> _ABOUT THIS EXERCISE_: Pick up the text about the parliamentary debate over the delayed social care Green Paper and continue it from its last sentence.

> _TEXT SHOWN_:

The Minister played for time with this careful response: “I think the honest answer to that question is that there will be a bit of both... it will be possible for some developments to take place immediately, but others will take longer.”

Dr Sarah Wollaston: We must build social care consensus now and show we have learned from Brexit

Yet this bluster prompted a withering rebuke from Dr Sarah Wollaston who recently defected from the Tories to Change UK. Not only is she a GP but she also chairs Parliament’s Health Select Committee and warned earlier in the debate that a cross-party approach needed to be forged at the outset and for there to be honesty over the cost implications. She saw straight through the obfuscation and asked: “The Minister’s reply suggests that the Green Paper already exists. There is a great deal of frustration about the delay. The Green Paper was supposed to follow hard on the heels of the NHS 10-year plan because the two were closely linked.

> _EXTRACTED MATERIAL_:
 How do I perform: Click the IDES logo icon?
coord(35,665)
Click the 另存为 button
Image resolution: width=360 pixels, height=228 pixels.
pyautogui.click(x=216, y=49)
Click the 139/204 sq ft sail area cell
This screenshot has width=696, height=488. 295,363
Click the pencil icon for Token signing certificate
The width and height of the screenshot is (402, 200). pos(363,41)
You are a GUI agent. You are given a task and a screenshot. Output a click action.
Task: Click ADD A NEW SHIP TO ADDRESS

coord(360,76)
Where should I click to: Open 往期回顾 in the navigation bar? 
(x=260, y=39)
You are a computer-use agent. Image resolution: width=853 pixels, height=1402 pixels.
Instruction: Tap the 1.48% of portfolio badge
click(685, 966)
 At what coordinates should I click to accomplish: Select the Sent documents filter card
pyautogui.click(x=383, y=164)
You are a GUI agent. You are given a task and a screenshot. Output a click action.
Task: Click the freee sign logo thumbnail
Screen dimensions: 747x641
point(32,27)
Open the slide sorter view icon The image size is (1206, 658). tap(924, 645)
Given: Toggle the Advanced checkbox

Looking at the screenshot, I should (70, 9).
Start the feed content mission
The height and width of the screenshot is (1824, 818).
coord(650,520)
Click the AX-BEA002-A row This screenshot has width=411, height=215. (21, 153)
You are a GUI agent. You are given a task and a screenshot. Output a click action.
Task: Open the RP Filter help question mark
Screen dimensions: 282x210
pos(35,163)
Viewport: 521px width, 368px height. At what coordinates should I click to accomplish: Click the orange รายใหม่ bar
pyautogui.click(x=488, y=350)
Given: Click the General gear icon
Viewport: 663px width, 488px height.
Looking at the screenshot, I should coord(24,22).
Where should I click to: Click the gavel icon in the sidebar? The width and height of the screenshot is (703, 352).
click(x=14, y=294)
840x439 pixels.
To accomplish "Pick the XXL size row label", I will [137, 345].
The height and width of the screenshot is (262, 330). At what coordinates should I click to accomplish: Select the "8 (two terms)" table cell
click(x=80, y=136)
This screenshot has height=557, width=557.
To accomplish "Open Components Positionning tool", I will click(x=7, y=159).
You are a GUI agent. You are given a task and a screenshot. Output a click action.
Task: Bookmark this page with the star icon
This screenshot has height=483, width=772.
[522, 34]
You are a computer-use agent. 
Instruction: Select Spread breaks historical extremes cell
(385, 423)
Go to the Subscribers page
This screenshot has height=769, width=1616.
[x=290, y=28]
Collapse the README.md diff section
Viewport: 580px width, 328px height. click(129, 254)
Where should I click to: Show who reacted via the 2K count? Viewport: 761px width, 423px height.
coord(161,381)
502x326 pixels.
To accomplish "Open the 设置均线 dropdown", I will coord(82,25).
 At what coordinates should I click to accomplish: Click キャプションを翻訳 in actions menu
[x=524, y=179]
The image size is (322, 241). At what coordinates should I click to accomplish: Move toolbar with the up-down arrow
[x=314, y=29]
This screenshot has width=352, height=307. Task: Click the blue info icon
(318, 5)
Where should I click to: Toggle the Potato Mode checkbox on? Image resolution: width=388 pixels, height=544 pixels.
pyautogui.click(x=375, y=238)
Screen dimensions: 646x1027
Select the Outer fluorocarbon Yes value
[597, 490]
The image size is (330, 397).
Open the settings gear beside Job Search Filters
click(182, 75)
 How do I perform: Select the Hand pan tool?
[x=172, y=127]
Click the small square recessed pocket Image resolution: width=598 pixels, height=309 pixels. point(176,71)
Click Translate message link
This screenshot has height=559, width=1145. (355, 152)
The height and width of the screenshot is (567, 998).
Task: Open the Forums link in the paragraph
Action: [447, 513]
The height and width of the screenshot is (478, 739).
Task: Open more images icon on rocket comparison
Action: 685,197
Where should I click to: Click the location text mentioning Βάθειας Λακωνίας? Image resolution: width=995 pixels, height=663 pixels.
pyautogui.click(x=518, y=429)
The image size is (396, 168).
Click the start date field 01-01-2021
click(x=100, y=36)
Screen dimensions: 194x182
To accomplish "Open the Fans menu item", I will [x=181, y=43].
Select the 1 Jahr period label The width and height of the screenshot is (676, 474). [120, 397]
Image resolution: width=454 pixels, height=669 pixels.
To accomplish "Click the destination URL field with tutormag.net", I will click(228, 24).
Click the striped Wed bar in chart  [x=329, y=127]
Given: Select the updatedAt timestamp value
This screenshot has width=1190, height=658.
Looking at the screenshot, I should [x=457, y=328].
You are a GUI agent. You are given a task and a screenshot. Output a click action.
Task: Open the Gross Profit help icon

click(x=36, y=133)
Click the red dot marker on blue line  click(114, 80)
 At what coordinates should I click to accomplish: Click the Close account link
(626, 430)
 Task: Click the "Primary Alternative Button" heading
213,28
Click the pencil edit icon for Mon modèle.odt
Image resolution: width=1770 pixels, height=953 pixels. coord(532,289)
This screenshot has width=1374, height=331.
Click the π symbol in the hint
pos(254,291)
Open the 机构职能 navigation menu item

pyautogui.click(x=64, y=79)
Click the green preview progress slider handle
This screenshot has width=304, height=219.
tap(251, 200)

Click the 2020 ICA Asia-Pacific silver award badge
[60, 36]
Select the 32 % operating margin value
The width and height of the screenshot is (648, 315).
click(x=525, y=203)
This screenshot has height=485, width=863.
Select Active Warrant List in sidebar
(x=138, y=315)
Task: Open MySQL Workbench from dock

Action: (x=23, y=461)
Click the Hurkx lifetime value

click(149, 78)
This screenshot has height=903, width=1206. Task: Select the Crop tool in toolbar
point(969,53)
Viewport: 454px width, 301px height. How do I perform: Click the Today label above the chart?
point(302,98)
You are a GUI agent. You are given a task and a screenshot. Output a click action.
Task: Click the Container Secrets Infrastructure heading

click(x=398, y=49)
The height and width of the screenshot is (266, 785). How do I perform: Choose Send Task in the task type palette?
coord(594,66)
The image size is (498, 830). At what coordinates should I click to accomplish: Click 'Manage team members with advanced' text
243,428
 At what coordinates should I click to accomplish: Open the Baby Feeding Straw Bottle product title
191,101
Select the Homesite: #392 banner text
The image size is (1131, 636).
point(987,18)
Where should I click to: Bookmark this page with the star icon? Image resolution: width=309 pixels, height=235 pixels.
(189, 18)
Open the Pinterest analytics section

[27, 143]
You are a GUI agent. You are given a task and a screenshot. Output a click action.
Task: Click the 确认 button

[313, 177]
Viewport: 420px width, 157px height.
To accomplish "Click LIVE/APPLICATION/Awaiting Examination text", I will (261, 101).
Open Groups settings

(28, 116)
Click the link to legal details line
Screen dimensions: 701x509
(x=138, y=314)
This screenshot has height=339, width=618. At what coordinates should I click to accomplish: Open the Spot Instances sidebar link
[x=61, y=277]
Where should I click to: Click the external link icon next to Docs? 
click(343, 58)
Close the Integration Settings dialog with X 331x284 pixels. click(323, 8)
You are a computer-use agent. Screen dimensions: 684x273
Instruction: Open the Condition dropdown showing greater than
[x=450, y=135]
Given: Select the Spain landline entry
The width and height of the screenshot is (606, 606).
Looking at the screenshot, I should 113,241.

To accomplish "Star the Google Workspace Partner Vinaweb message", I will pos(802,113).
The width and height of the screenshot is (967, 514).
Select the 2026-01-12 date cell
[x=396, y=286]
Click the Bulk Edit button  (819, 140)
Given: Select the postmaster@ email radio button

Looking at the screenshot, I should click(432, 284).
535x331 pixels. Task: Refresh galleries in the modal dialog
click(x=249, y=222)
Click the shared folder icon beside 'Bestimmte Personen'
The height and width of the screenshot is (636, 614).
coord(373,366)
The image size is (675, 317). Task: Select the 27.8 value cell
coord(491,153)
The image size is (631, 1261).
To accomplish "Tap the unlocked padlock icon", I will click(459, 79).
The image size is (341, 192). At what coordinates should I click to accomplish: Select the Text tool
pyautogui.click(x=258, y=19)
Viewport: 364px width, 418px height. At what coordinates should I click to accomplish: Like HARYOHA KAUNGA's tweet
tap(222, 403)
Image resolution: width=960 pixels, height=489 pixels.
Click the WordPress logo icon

> _RESULT BELOW_:
“The Secretary of State (Matt Hancock) gave a pledge from the Dispatch Box that it would be published before Christmas. Will the Minister at least set out the reasons for the delay, and give some indication of when we might expect it?”

The Minister’s reply, on the eve of the King’s Fund think-tank saying social care had reached “crisis point”, beggared belief. She said: “As the hon. Lady will know, a version of the Green Paper already exists, but that does not mean that we are resting on our laurels while we are waiting for an opportunity to publish it.”

What complacency as the Health Secretary smirked. More than 71,000 elderly patients a year have to be readmitted to hospital within 24 hours because they have been discharged prematurely in the haste to free up bed space.

According to the Office for National Statistics, nearly one quarter of the population will be over 65 within 14 years – exacerbating pressure on hospitals and social care. And, while there will be an extra 4.4 million people living in the UK, only 1.5 million of these extra citizens will be under the age of 65, adding to the debate about how care should be funded.

I return to my original point – what it will take for the Government to act on social care and start building a consensus? Or have the Tories learned nothing from Brexit?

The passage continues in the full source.